Here, W=10,M2=1 keep unchanged, \(M_{1}=12, \bar {\lambda }_{L},\bar {\lambda }_{R}\) are defined by (16) and hM=max{he−1,he,he+1} is the local maximum mesh-size. We drop the subscript "M" in the following text for convenience.

In [19], we have proved that the output of indicator (17) measures the admissible jump values of eigenvalues, the greater the value of \(\bar {\lambda }_{L}-\bar {\lambda }_{R}\) is, the stronger the admissible jump is (a big admissible jump value implies characteristic compressing and leads to the development of a shock wave), at the same time the output of the indicator (17) is closer to 1.

Extension to system

For 1D system of conservation laws (1), the indicator is extended by characteristic field splitting, that is to apply the scalar indicator (17) to each genuinely nonlinear characteristic field to detect the compressing or intersection of characteristic curves (refer to [25]). The expression is presented as follows,

$$ \widehat{out}_{e}={max}_{i}\left\{\widetilde{out}_{e}(\bar{\lambda}_{i,L},\bar{\lambda}_{i,R};h)\right\}. $$
(18)

Here, \(\bar {\lambda }_{i,L},\bar {\lambda }_{i,R}\) are the left and right side-weighted cell-averages of eigenvalue λi of i-th genuinely nonlinear characteristic field, respectively, and \(\widetilde {out}_{e}(\bar {\lambda }_{i,L},\bar {\lambda }_{i,R};h)\) is defined in (17). Especially, for the 1D Euler equations, the indicator (18) becomes

$$ \widehat{out}_{e}=max\left\{\widetilde{out}_{e}(\;(\bar{u}-\bar{a})_{L},(\bar{u}-\bar{a})_{R};h);\;\widetilde{out}_{e}(\;(\bar{u}+\bar{a})_{L},(\bar{u}+\bar{a})_{R};h)\right\}. $$
(19)

where \(a=\sqrt {\frac {\gamma p}{\rho }}\) represents the speed of sound. It should be noted that the contact discontinuity can be detected with the indicator (19), because there is always an admissible jump occurring to the 1- or 3- eigenvalues across the 2-contact discontinuity.

Development on 3D unstructured meshes

The indicator (17) is extended to 3D unstructured grids through dimension splitting, that is to construct side-weighted averages of eigenvalue \(\bar {\lambda }\) on each dimension, and then apply (17) in each spatial dimension to accomplish the indication. Note that compression of characteristic cones in any direction results in compression of the characteristic curves projected onto the x or y or z-direction. Therefore, multi-dimensional indicator through dimension splitting can capture shock discontinuities aligned to any directions, although it is only applied along x, y and z-directions.

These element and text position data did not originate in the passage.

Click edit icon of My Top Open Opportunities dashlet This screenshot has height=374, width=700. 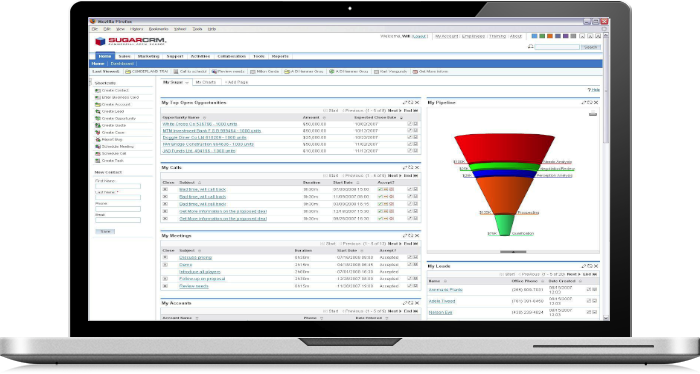(405, 103)
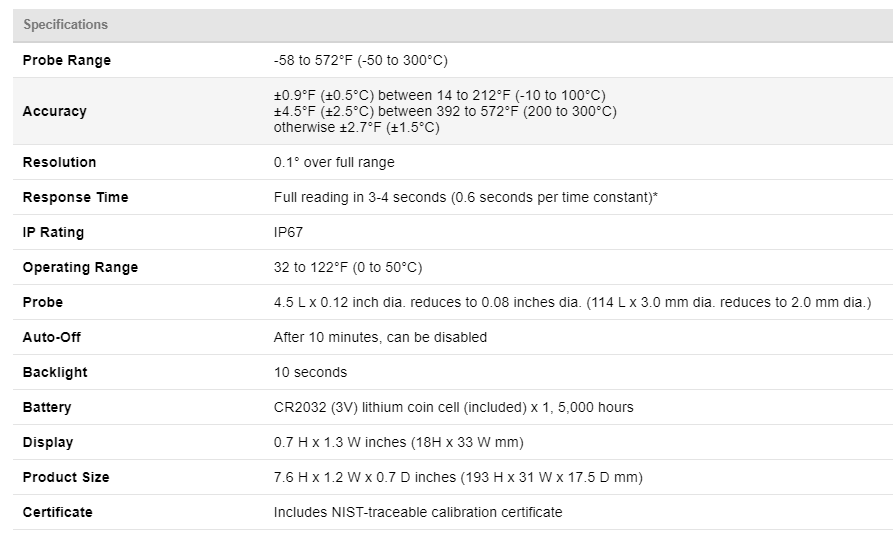Select the 32 to 122°F operating range value
The width and height of the screenshot is (893, 536).
pos(348,267)
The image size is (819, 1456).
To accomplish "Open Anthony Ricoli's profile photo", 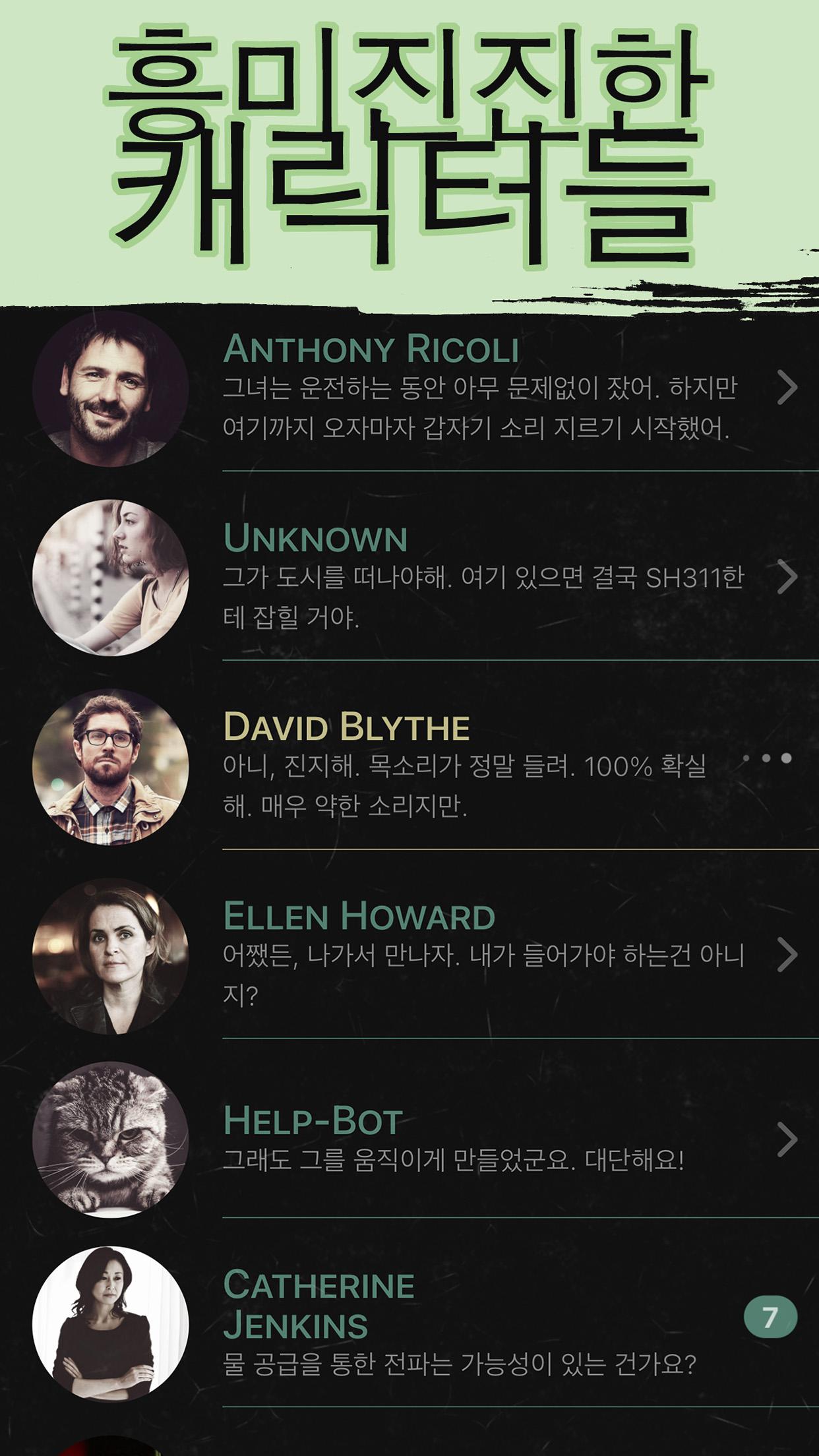I will coord(110,389).
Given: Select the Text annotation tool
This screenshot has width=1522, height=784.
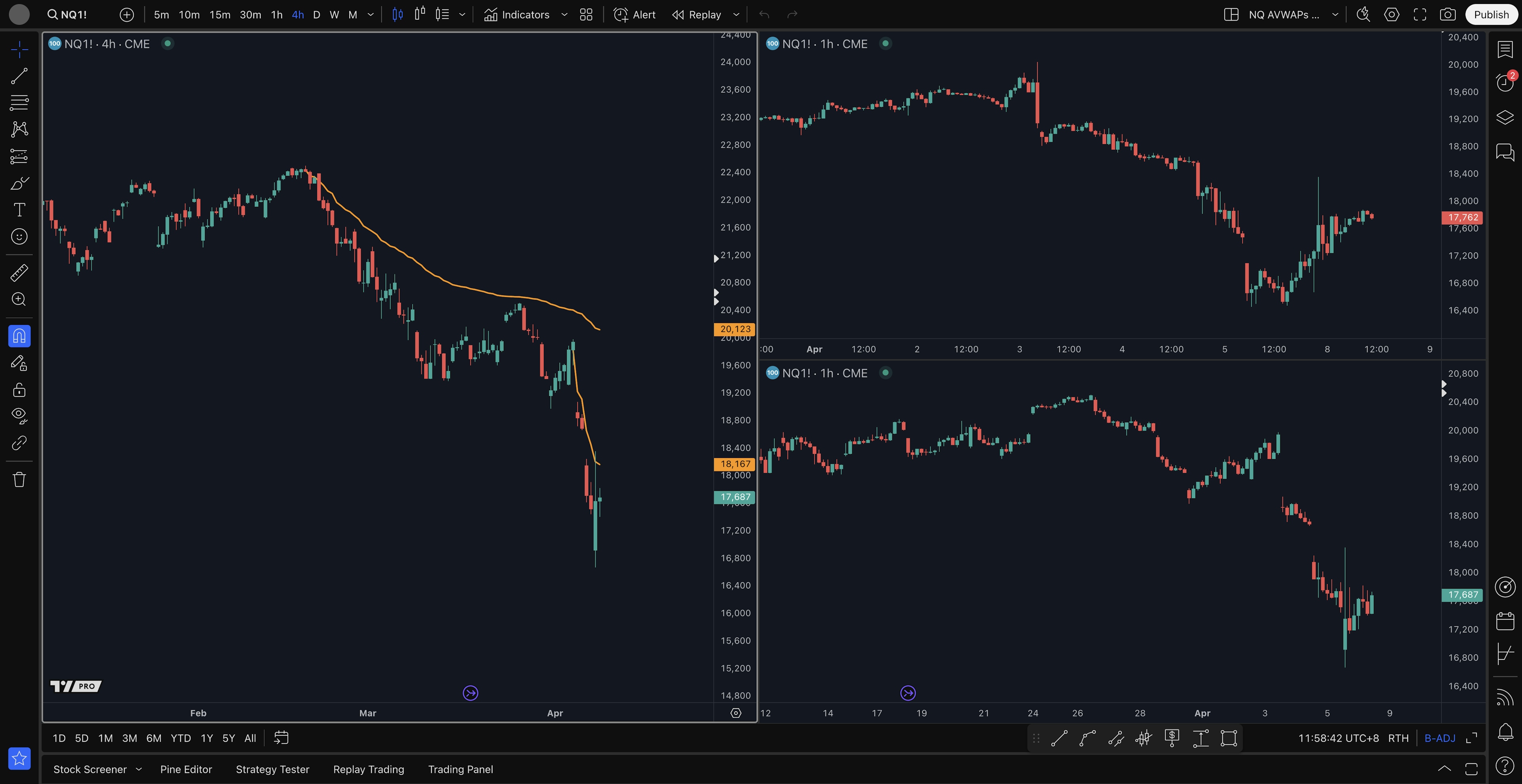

Thus, careful evaluation of the weights of neighbours to construct \(\bar {\lambda }\) becomes crucial to avoid the influence of mesh shape and mesh size. Here, we present a relatively simple construction method shown in our recent work [20].

We set the 3D Euler equations on the following mesh (refer to Fig. 2) as an example to show the extension procedure. Firstly, we present the following notation to be used,

Fig. 2
figure 2

Geometry information for 3D Euler indicating on unstructured grids

Ω1,Ω2,Ω3 are the neighbours of Ω0,bk=(xk,yk,zk) is the centroid of Ωk,|Ωk| represents the volume of Ωk,Ak represents the volume ratio with the form of \(\frac {|\Omega _{k}|}{|\Omega _{0}|+|\Omega _{k}|}, \mathbf {n}_{k}=(n_{kx},n_{ky},n_{kz})\) represents the unit vector of centroid connection vector \(\frac {b_{0}b_{k}}{|b_{0}b_{k}|}, \lambda _{\Omega _{k}}\) represents cell-averages of eigenvalues in Ωk in the x,y,z direction, λ=u1±a,u2±a,u3±a.

Based on the methods shown in [20], in order to construct side-weighted averages of eigenvalue \(\bar {\lambda }\) and reduce the influence of mesh shape and mesh size, we need to solve two key issues, (a) one is how to select the left or right side element of Ω0 on each spatial dimension among all neighbours, such as right-side element of Ω0 in the z-direction (named as top-side element); (b) the other is how to select the “weight” for each side-element, such as how to evaluate the weights for each top-side element when constructing weighted average \(\bar {\lambda }_{T}\). The procedure of constructing side-weighted averages \(\bar {\lambda }\) on each spatial dimension is presented as follows.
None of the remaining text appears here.